Notre recherche confirme l’importance d’un autre facteur, déjà identifié par Oso et Catarino (1997) : la structure résidentielle dans laquelle la femme est insérée. La pratique de la virilocalité, répandue dans notre contexte d’étude, subordonne la femme à l’autorité de sa belle-famille. Cette dernière joue un rôle conservateur et contribue au renforcement du système patriarcal. Elle veille à ce que les activités économiques que la femme peut avoir ne remettent pas en cause son rôle traditionnel et les tâches domestiques dont elle a la charge. Finalement, les activités économiques dans lesquelles s’engagent beaucoup de ces femmes restent dans le prolongement de leur travail domestique — comme la couture, la coiffure — ou sont des activités féminines traditionnelles — comme la vente. De plus, ces activités sont peu rémunératrices, car elles se situent dans les secteurs d’activité les plus précaires. Enfin, les revenus tirés sont principalement utilisés à titre personnel, ce qui ne remet pas en cause le rôle de l’homme comme chef de famille. Ainsi, toute conclusion quant à un éventuel effet émancipateur des activités économiques engendrées grâce à la migration sur le statut des femmes reste à nuancer.

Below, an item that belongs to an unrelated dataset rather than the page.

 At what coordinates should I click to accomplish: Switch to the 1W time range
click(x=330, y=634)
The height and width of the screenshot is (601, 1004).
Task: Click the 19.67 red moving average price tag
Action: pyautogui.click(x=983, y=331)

Enfin, si une approche qualitative comme celle adoptée dans ce travail est utile pour révéler certains aspects de la relation complexe entre migrations et activités économiques féminines, elle gagnerait à être complétée par deux autres approches. Tout d’abord, une approche quantitative nous donnerait une idée plus claire de la représentativité de nos conclusions. Elle devrait cependant adopter une perspective longitudinale biographique, permettant d’observer l’influence des migrations sur les trajectoires familiales et économiques des femmes. Deuxièmement, le contexte culturel nous est apparu comme un médiateur important de l’influence des migrations. Plusieurs aspects paraissent cruciaux : l’histoire et la prévalence des migrations, les normes de genre préexistantes et les structures familiales et résidentielles en vigueur. Les recherches futures gagneraient donc à adopter une approche comparative, mieux apte à faire ressortir et à évaluer l’importance de ces facteurs.